→ Exercise goal:
From the records below, report the number of lines that contain "computer", and add nothing.

***** Exercise data

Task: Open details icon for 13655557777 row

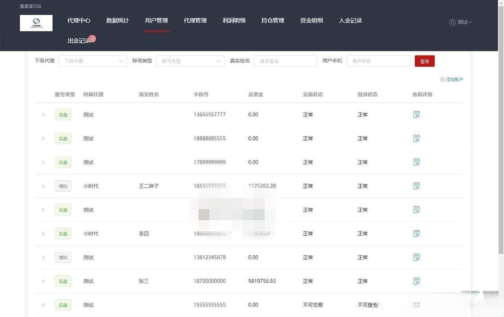Action: pyautogui.click(x=417, y=114)
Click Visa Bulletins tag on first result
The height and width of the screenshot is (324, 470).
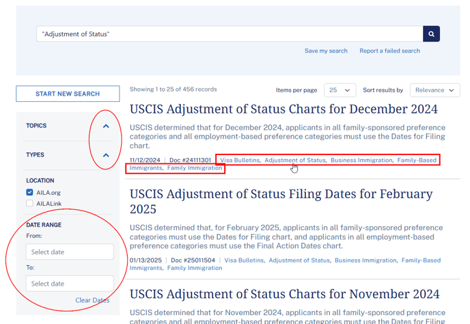tap(240, 160)
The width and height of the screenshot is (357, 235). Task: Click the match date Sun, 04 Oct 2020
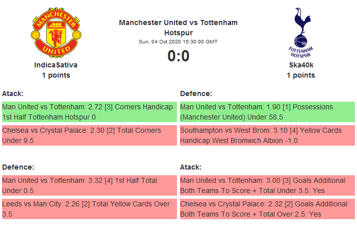(178, 41)
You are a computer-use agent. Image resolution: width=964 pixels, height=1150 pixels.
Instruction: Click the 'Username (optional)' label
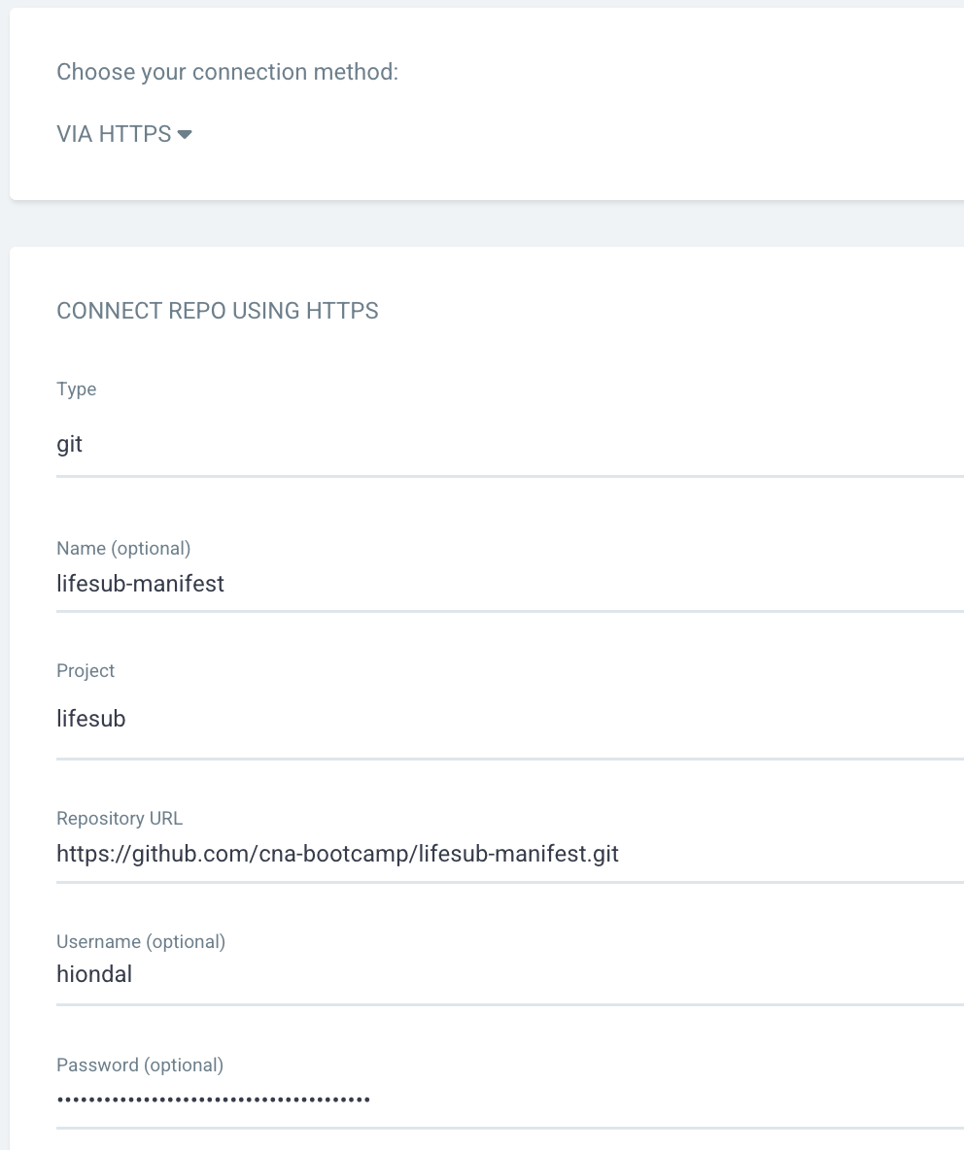[141, 941]
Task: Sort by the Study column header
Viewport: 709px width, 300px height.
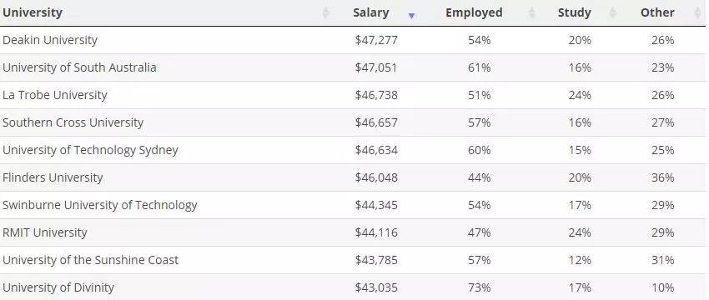Action: (574, 13)
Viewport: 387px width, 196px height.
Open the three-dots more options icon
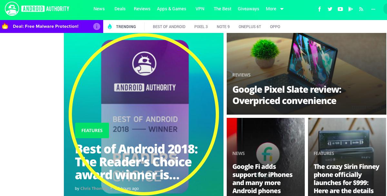click(373, 9)
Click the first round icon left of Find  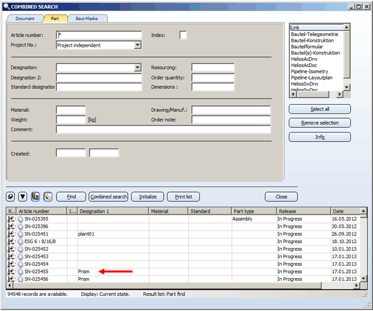[11, 197]
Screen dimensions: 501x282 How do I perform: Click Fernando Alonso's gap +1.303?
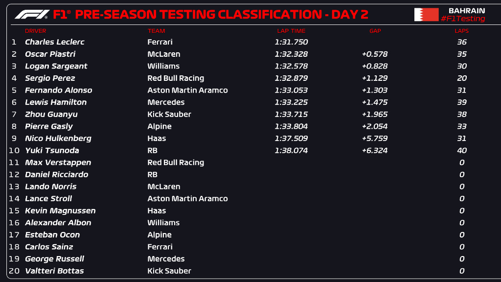tap(375, 90)
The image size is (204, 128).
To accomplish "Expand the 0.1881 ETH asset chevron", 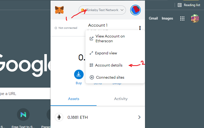I will (139, 117).
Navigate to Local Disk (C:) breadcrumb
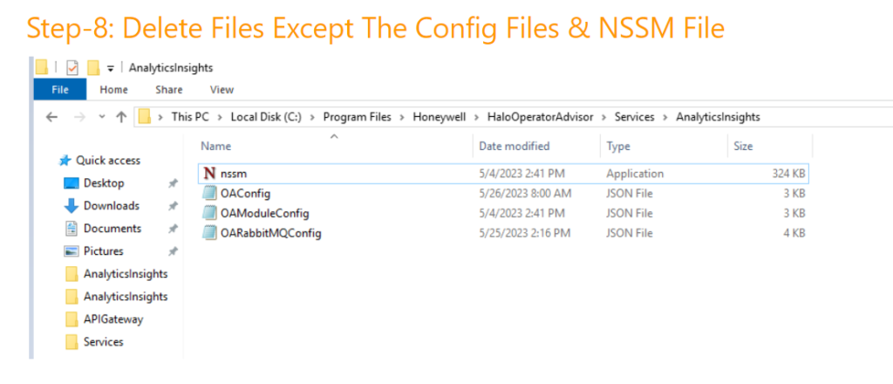The height and width of the screenshot is (384, 893). pyautogui.click(x=265, y=117)
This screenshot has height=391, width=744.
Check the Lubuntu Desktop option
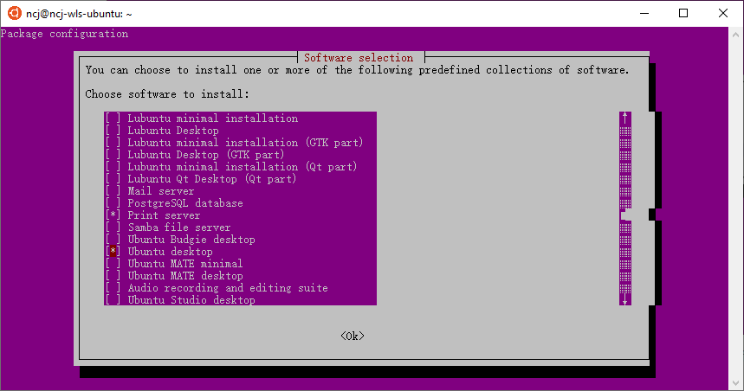(x=113, y=131)
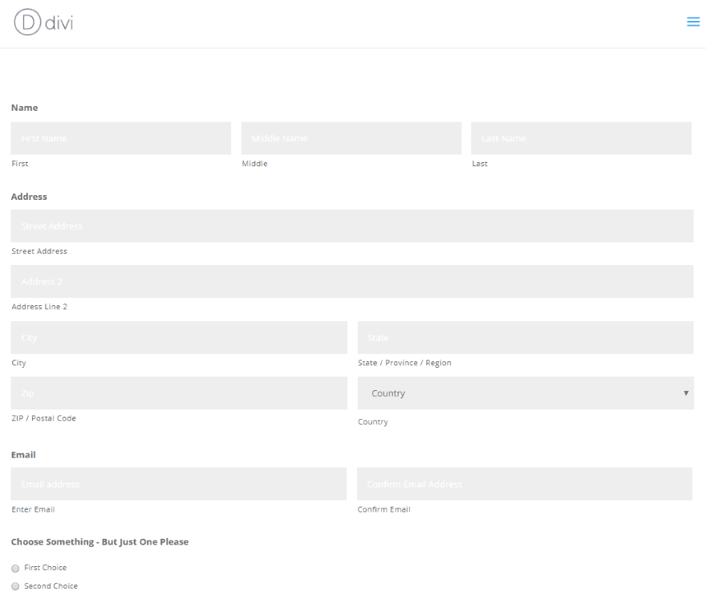
Task: Click the First Choice label text
Action: [46, 569]
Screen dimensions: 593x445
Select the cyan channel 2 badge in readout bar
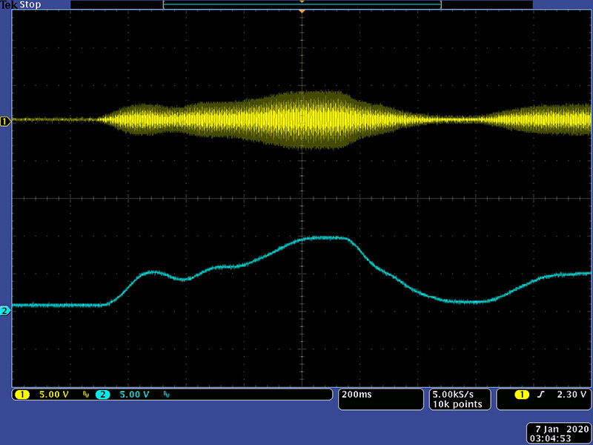[102, 395]
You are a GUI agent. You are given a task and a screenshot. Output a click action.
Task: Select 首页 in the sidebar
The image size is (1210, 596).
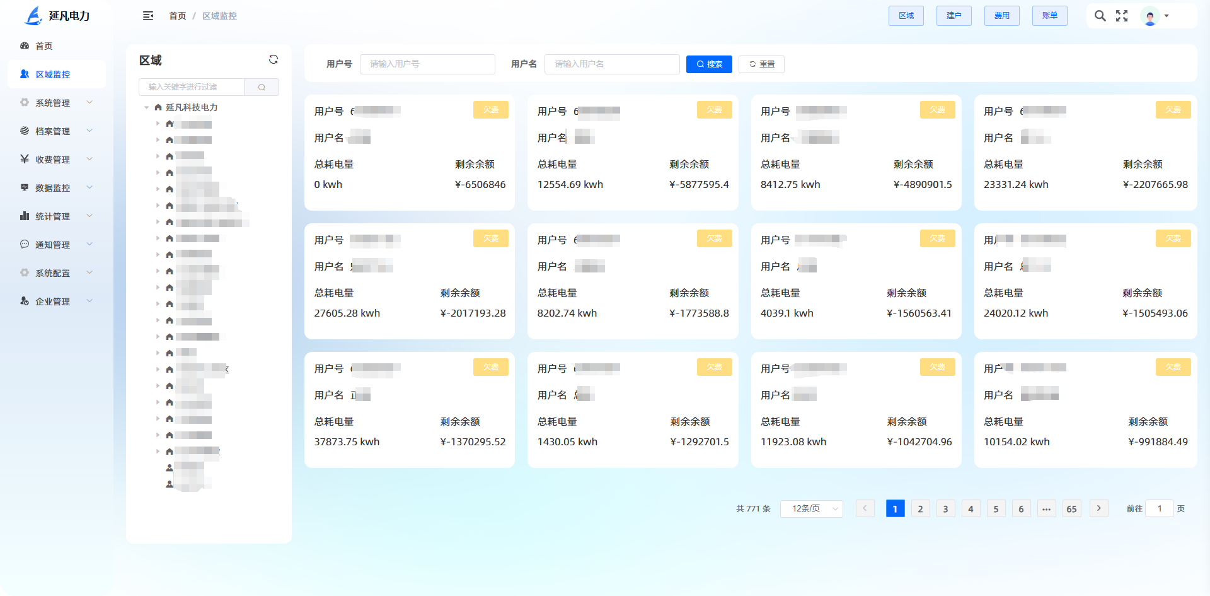click(44, 46)
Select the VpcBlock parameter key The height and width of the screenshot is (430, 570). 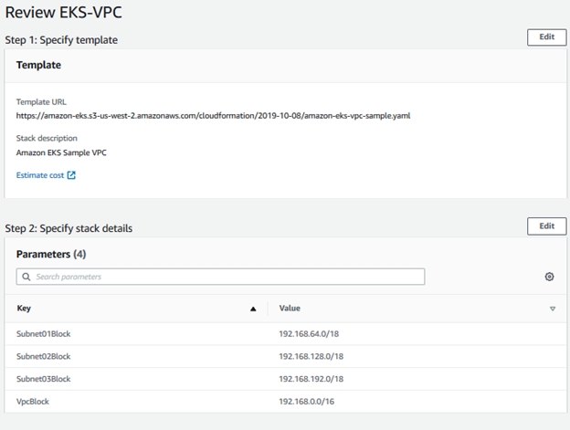[x=33, y=400]
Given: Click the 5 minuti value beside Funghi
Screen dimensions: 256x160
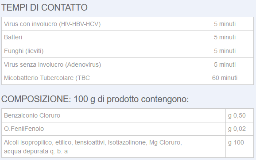Looking at the screenshot, I should [x=225, y=51].
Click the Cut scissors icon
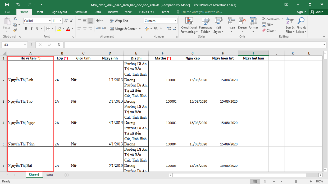The height and width of the screenshot is (184, 328). (x=15, y=19)
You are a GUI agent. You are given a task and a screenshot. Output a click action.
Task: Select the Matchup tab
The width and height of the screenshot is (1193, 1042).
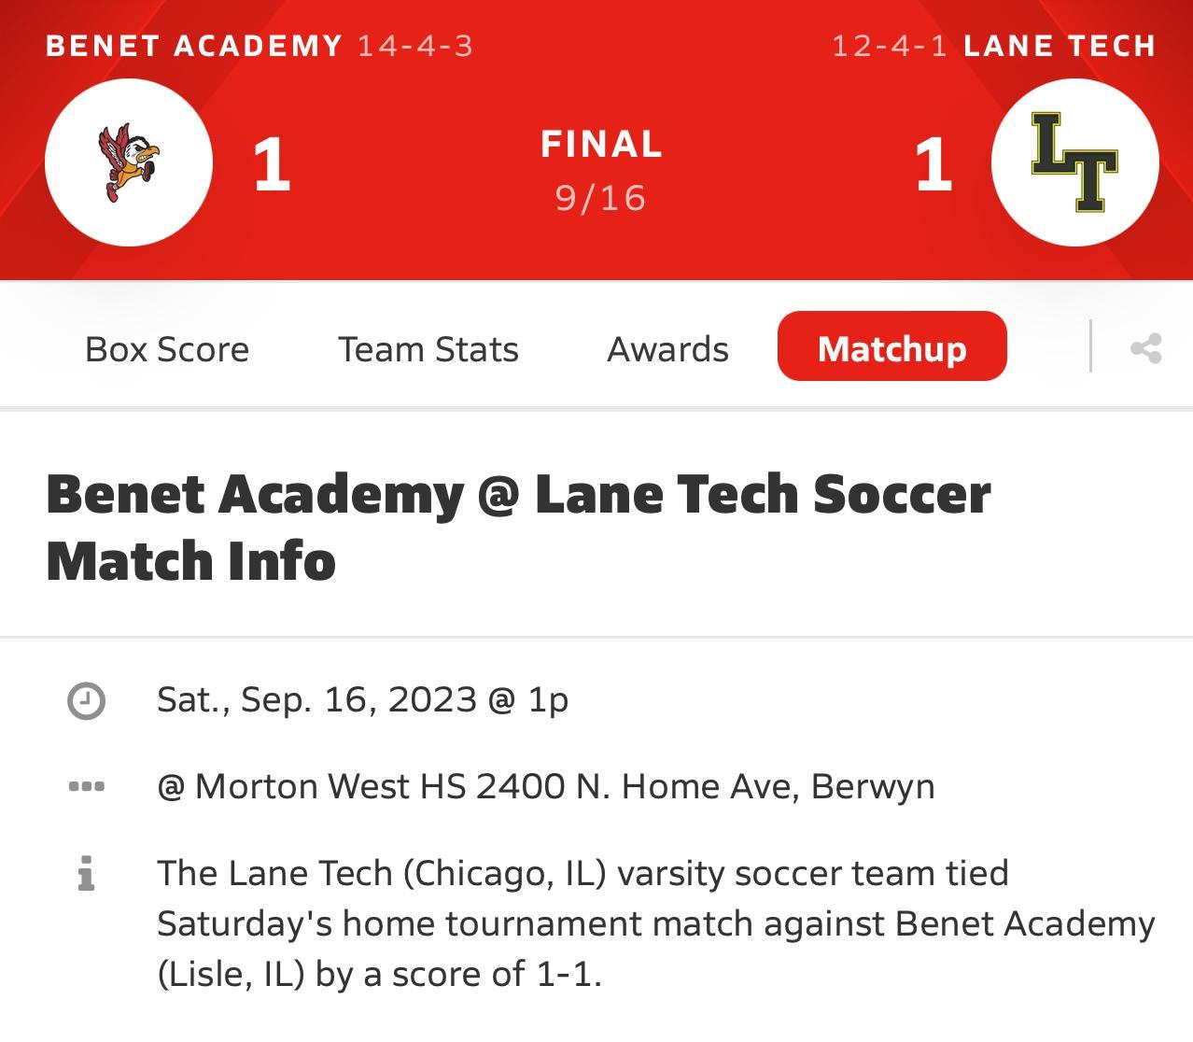891,346
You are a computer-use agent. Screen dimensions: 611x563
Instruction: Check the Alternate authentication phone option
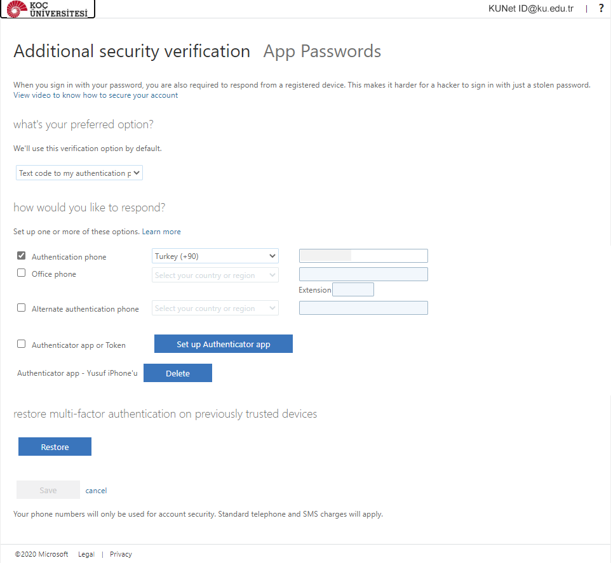point(22,308)
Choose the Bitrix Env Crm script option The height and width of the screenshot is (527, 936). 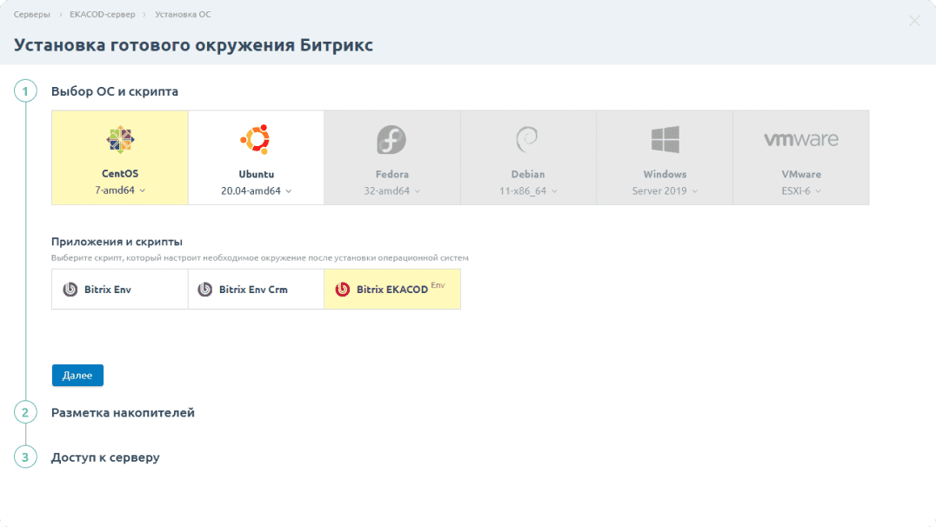coord(256,290)
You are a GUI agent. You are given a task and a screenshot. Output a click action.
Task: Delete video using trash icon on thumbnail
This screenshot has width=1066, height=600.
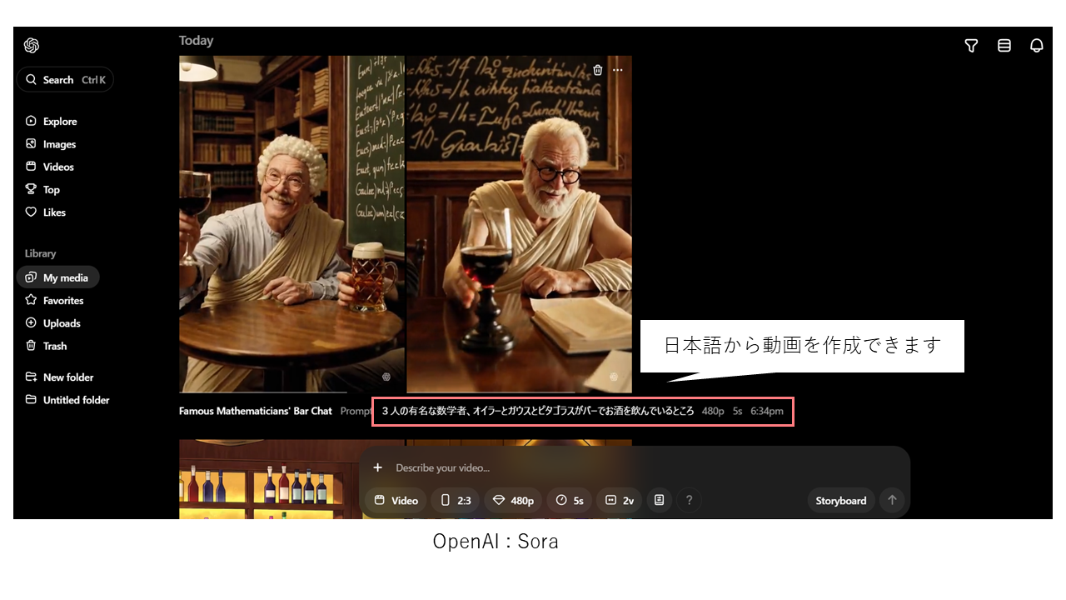point(598,70)
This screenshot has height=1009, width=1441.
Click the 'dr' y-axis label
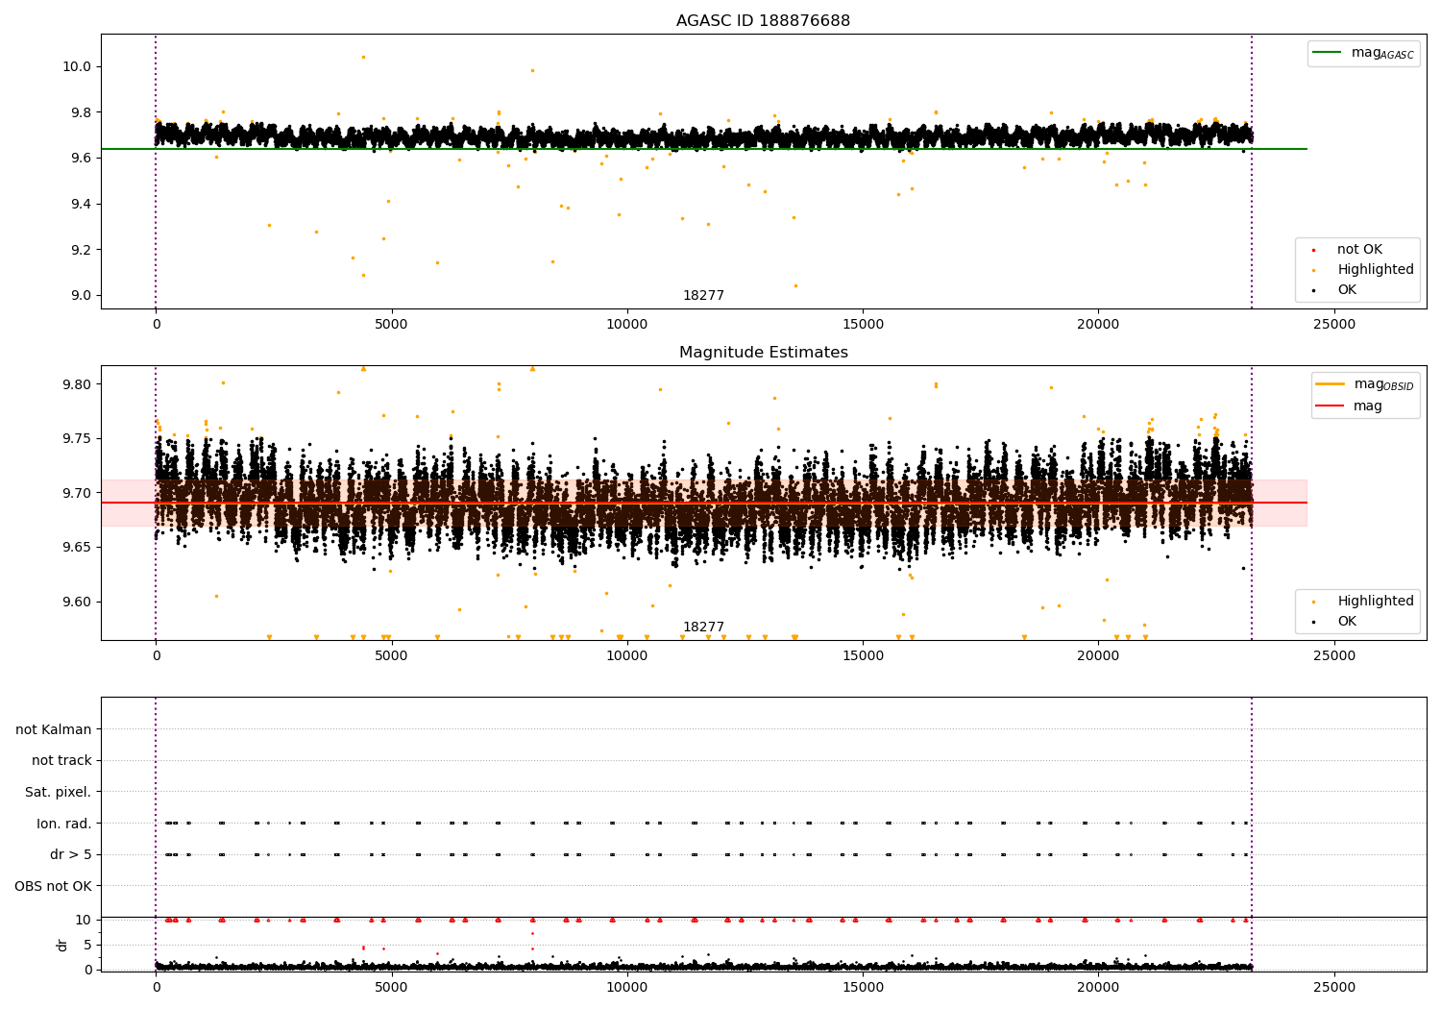tap(62, 945)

**********

→ Reply:
2